───── FRAGMENTO DEL TEXTO ─────

Traducido para Rebelión por Beatriz Morales Bastos
El derecho de los refugiados palestinos expulsados en la guerra de 1948 a volver a sus hogares fue reconocido por la Asamblea General de Naciones Unidas en diciembre de 1948. Es un derecho anclado en el derecho internacional y acorde con nociones de justicia universal. Más sorprendentemente quizás, también tiene sentido en términos de realpolitik: a menos que Israel acceda a repatriar a los refugiados, todo intento de resolver el conflicto israelo-palestino está abocado al fracaso, tal como quedó claro en 2000 cuando la iniciativa de Oslo fracasó debido a este asunto. Sin embargo, solo uno pocos judíos en Israel están dispuestos a defenderlo, en parte debido a que la mayoría de los judíos israelíes niega que en 1948 Israel llevara a cabo esta limpieza étnica.
El objetivo del proyecto sionista ha sido siempre construir y después defender una fortaleza occidental/ «blanca» en el mundo árabe/ «oscuro». En el centro de la negativa a conceder a los palestinos el derecho al retorno está el temor de los judíos israelíes a ser superados en número por los árabes en Israel. Esta posibilidad suscita unos sentimientos tan fuertes que a los israelíes no parece importarles que sus actos sean condenados por todo el mundo; la propensión judía a buscar desagravio ha sido reemplazada por piadosa arrogancia y por pretensiones de superioridad moral. Su postura no es diferente de la de los Cruzados cuando se dieron cuenta de que el Reino de Jerusalén que ellos habían construido en Tierra Santa no era más que un islote en medio del hostil mundo árabe. O la de los colonos blancos en África, cuyos enclaves han desaparecido más recientemente, cuya pretensión de ser otra tribu local se vino abajo.
En 1922 o en torno a éste año, un grupo de judíos colonialistas del este de Europa consiguió -gracias en gran parte a la ayuda que recibieron del Imperio Británico- construir las bases de un enclave en Palestina. En aquel año y el siguiente las fronteras de Palestina como un futuro estado judío estaban delineadas. Los colonialistas soñaban con una masiva emigración judía para fortalecer su control. Pero el Holocausto redujo el número de judíos «blancos» y decepcionantemente desde un punto de vista sionista, aquellos que habían sobrevivido prefirieron Estados Unidos, e incluso la propia pérfida Europa, a Palestina.

─────

#### LO QUE SE PIDE
1. En el texto sobre los refugiados palestinos, pasa a una lista breve el párrafo que empieza con "En 1922 o en torno a éste año", sin perder sus datos principales.
2. Repite sin cambiar nada la parte del texto sobre los refugiados palestinos que va desde "Traducido para Rebelión" hasta "esta limpieza étnica.", esta última incluida.

───── FRAGMENTOS DE LÍNEAS ─────

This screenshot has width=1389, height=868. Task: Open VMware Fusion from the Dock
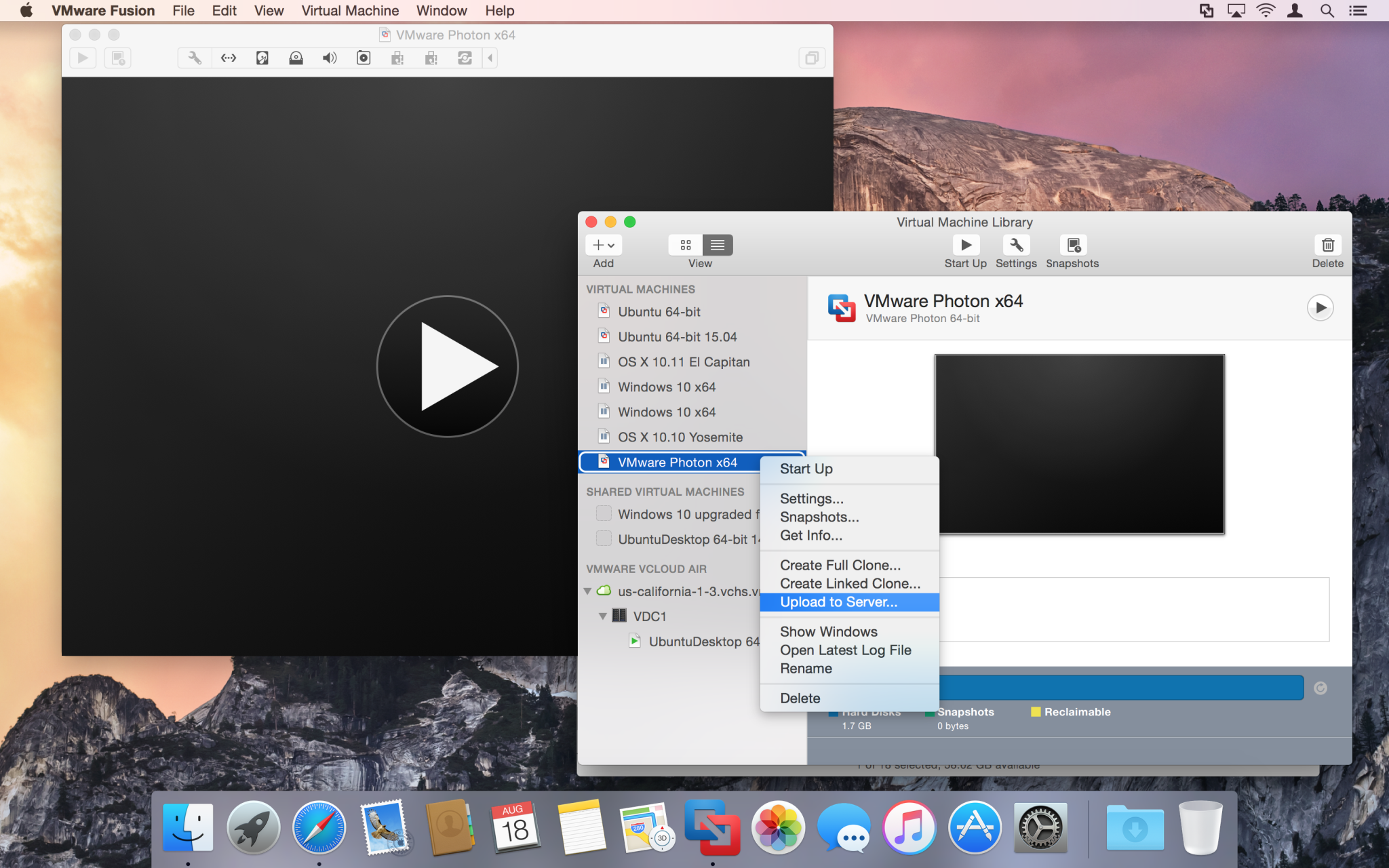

─────
───── FRAGMENTOS DE LÍNEAS ─────

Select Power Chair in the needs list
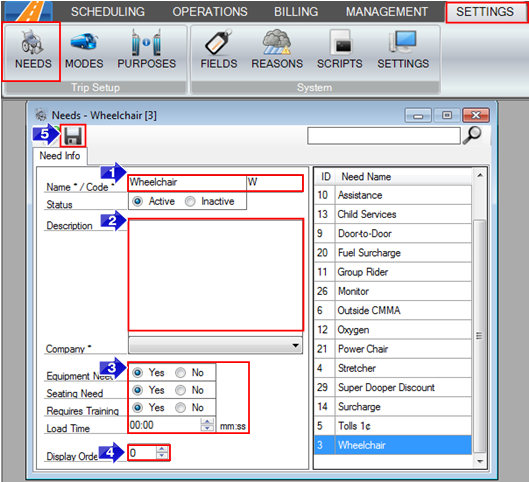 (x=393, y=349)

─────

#### RESPUESTAS ESPERADAS
1.
- Hacia 1922, un grupo de judíos colonialistas del este de Europa sentó las bases de un enclave en Palestina, sobre todo gracias a la ayuda del Imperio Británico.
- En ese año y el siguiente se delinearon las fronteras de Palestina como futuro estado judío.
- Los colonialistas soñaban con una emigración judía masiva para reforzar su control.
- El Holocausto redujo el número de judíos «blancos».
- Para decepción de los sionistas, los sobrevivientes prefirieron Estados Unidos, e incluso Europa, a Palestina.

2.
Traducido para Rebelión por Beatriz Morales Bastos
El derecho de los refugiados palestinos expulsados en la guerra de 1948 a volver a sus hogares fue reconocido por la Asamblea General de Naciones Unidas en diciembre de 1948. Es un derecho anclado en el derecho internacional y acorde con nociones de justicia universal. Más sorprendentemente quizás, también tiene sentido en términos de realpolitik: a menos que Israel acceda a repatriar a los refugiados, todo intento de resolver el conflicto israelo-palestino está abocado al fracaso, tal como quedó claro en 2000 cuando la iniciativa de Oslo fracasó debido a este asunto. Sin embargo, solo uno pocos judíos en Israel están dispuestos a defenderlo, en parte debido a que la mayoría de los judíos israelíes niega que en 1948 Israel llevara a cabo esta limpieza étnica.